You very much can sell your AIB/BOI shares now, in fact BOI shares have trebled in value (from a very low base, admittedly) a year ago and are now trading around 30c a share. AIB are trading at roughly half that value per share, which would seem to materially overvalue them so maybe they'd be the ones to sell first, if it's to cover a CGT gain. Hopefully your net receipts from sale will be enough to get you a few Euros back from the stockbroker that sells your shares!


----------



## mc-BigE (9 Apr 2014)

I think the cheque was more more than a few euros , i think is was around 400 euro, but ill have to check. 

thanks for the advice, yes giving a stockbroker a few hundred euros to sell two lots of shares worth around 600 euro together doesn't sound like a good deal , but considering they costs me over 4000 euro to buy them back in 2008 / 9 , maybe i can offset the gain with this loss


----------



## Mrs Vimes (9 Apr 2014)

Unfortunately you cannot set a loss against a gain from a prior year.


----------



## amgd28 (9 Apr 2014)

Mrs Vimes is correct.
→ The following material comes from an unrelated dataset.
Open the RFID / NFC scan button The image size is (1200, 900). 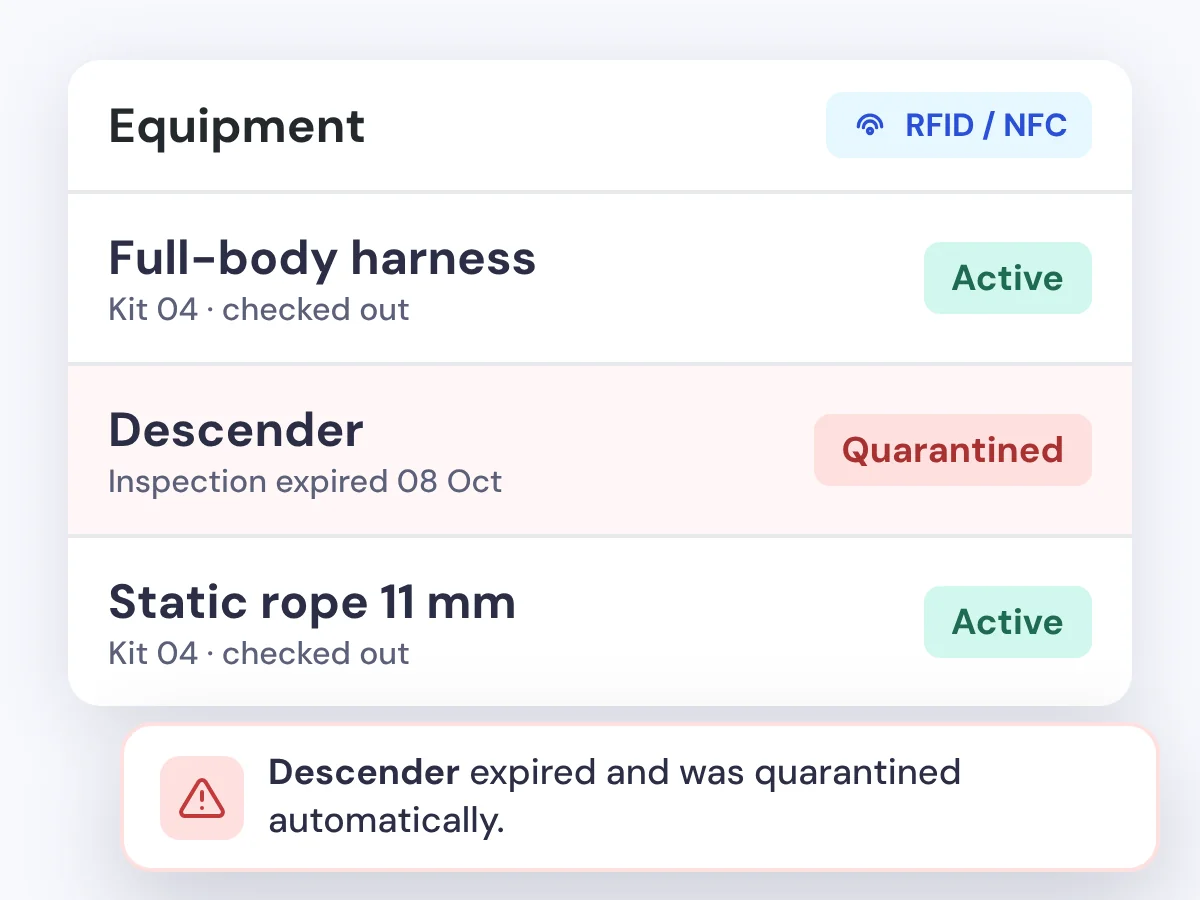point(959,125)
If you had incurred your CGT loss in the same year as the gain, or indeed if you had incurred a CGT loss years before the gain, then you would be able to offset the loss against the gain.
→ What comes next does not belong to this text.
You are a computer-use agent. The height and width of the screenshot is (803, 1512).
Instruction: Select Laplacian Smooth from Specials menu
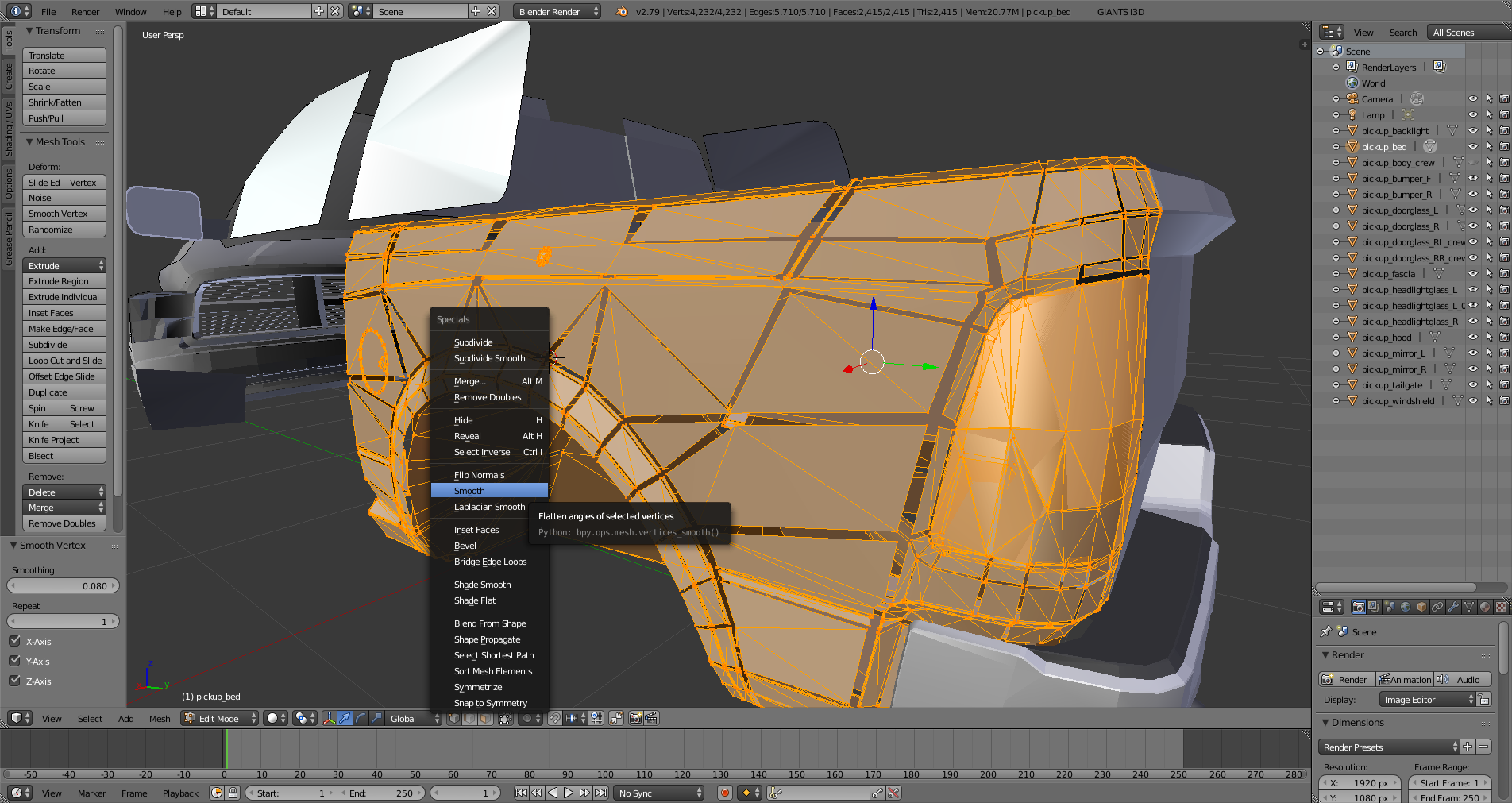[489, 507]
However as you realised a gain in 2013 and you have not sold your shares yet you have not loss during or prior to 2013 to offset the gain. You seem to be unclear whether the cheque you received was for the shares or for something else. I.E. you don't know if you are still a shareholder? This is something you need to clarify, but I am working on the assumption that you did not sell the shares

You may want to review if you have had any capital-type losses in previous years that would cushion the blow.
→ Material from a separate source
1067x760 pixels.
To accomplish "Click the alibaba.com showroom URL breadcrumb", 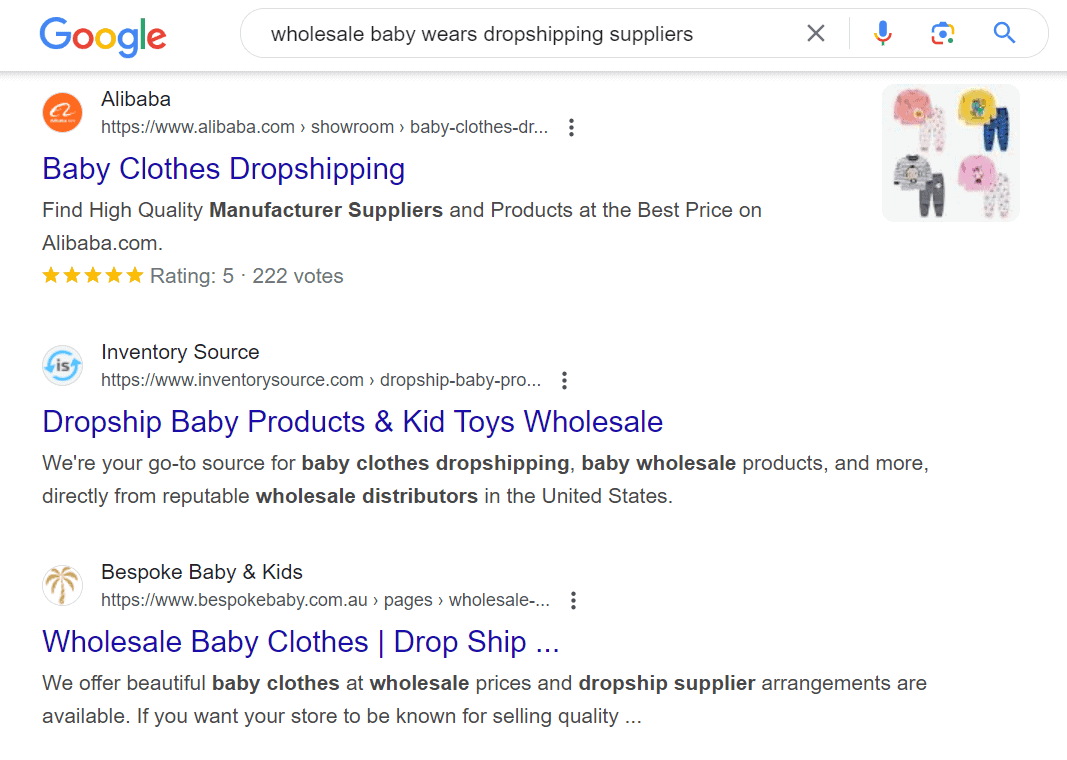I will [x=325, y=127].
Also the first 1270 of gains are exempt from CGT - this may or may not be material in your case depending on the size of your gain


----------



## postman pat (9 Apr 2014)

Mrs Vimes said:


> Unfortunately you cannot set a loss against a gain from a prior year.



if its the reverse, i mean can a person set a gain against a loss in a previous year, or has it to be the same year too?
 what i am asking is can you carry a loss forward in shares or property?


----------



## rob oyle (10 Apr 2014)

postman pat said:


> if its the reverse, i mean can a person set a gain against a loss in a previous year, or has it to be the same year too?
> what i am asking is can you carry a loss forward in shares or property?



Yes you can (set a gain against a loss from a previous year). The loss must be utilised against the gain before the annual CGT allowance is claimed.


----------



## postman pat (11 Apr 2014)

Thanks Rob for clearing that up.


----------



## joe sod (30 Apr 2014)

With regards to the bank of ireland rights issue back in 2011, you really should have taken that up, you would probably now have taken a big chunk out of the losses on those shares. It is easy to be wise after the event and at that time the negativity on bank of ireland was at its height. Yes you are putting more money into the share but you are getting more equity in the bank to compensate. I got caught with RSA insurance when the share price dropped 25% over its irish shenanigans but the rights issue which I availed of actually brought me almost back to even stevens,


----------



## Chipmunk (20 May 2014)

When we got the stock market crash I was left holding pretty worthless shares in BOI, AIB and IL&P. I can realise the loss in the BOI and AIB shares by selling them but how do I realise the loss in the IL&P shares as these are no longer listed ?


----------